Japan delays emissions trading laws

24 June 2010


The Japanese government has delayed the implementation of emissions trading laws but has promised to see legislation passed in time for the UN climate conference in Mexico at the end of 2010.

The government decided on June 17 that it would not be able to get climate legislation passed on schedule through the upper house in the parliamentary session that was scheduled to end in late June. A mandatory emissions trading scheme is an important plank in the ruling Democratic Party of Japan’s climate change policy which has ambitious targets to cut greenhouse emissions by 25 per cent below 1990 levels by 2020.

The United States and Australia have also seen government-supported cap and trade schemes run into trouble in the upper houses of their federal legislatures. Australia has put off its scheme until at least 2013 while the Obama administration is hoping to rescue a climate and energy bill and get it passed by the US Senate later this year.

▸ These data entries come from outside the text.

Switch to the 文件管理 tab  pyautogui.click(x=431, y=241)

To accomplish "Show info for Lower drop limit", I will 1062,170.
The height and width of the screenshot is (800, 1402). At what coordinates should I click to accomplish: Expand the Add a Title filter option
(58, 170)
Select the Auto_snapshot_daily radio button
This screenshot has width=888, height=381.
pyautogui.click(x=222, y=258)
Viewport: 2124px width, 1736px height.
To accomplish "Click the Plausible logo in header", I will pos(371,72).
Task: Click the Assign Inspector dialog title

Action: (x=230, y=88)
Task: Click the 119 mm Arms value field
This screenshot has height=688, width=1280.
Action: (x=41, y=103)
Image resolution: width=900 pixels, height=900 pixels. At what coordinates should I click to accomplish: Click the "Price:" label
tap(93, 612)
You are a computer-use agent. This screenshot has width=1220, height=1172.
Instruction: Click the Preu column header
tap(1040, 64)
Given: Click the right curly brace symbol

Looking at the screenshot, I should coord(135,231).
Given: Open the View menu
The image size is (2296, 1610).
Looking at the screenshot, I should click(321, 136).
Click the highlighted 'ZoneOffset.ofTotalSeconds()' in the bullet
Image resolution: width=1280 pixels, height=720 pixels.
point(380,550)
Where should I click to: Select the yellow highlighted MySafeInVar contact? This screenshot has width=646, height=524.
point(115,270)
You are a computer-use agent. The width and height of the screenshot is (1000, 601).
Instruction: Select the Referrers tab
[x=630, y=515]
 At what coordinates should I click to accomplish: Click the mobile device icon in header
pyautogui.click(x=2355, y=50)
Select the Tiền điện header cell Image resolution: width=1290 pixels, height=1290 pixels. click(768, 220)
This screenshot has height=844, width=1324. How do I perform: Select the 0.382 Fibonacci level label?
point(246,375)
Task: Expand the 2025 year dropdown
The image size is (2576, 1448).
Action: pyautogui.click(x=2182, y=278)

The news agency Reuters reports that Japan’s environment minister Sakihito Ozawa has told a news conference that the government’s aim now is to have the wide-ranging climate bill enacted by late November. But an upper house election in July threatens to reduce the government’s numbers leaving no guarantee it will be able to pass the controversial bill as it stands. The bill includes renewabel energy and carbon tax provisionsm, and makes obligatory the passing of an emissions trading act within a year of the climate bill’s passing.

Trading was expected to begin by 2012 but this timetable is now likely to slip. The environment ministry envisages linking a Japanese trading scheme with those of other countries, particularly a federal US scheme, in order to reduce compliance costs for emitters.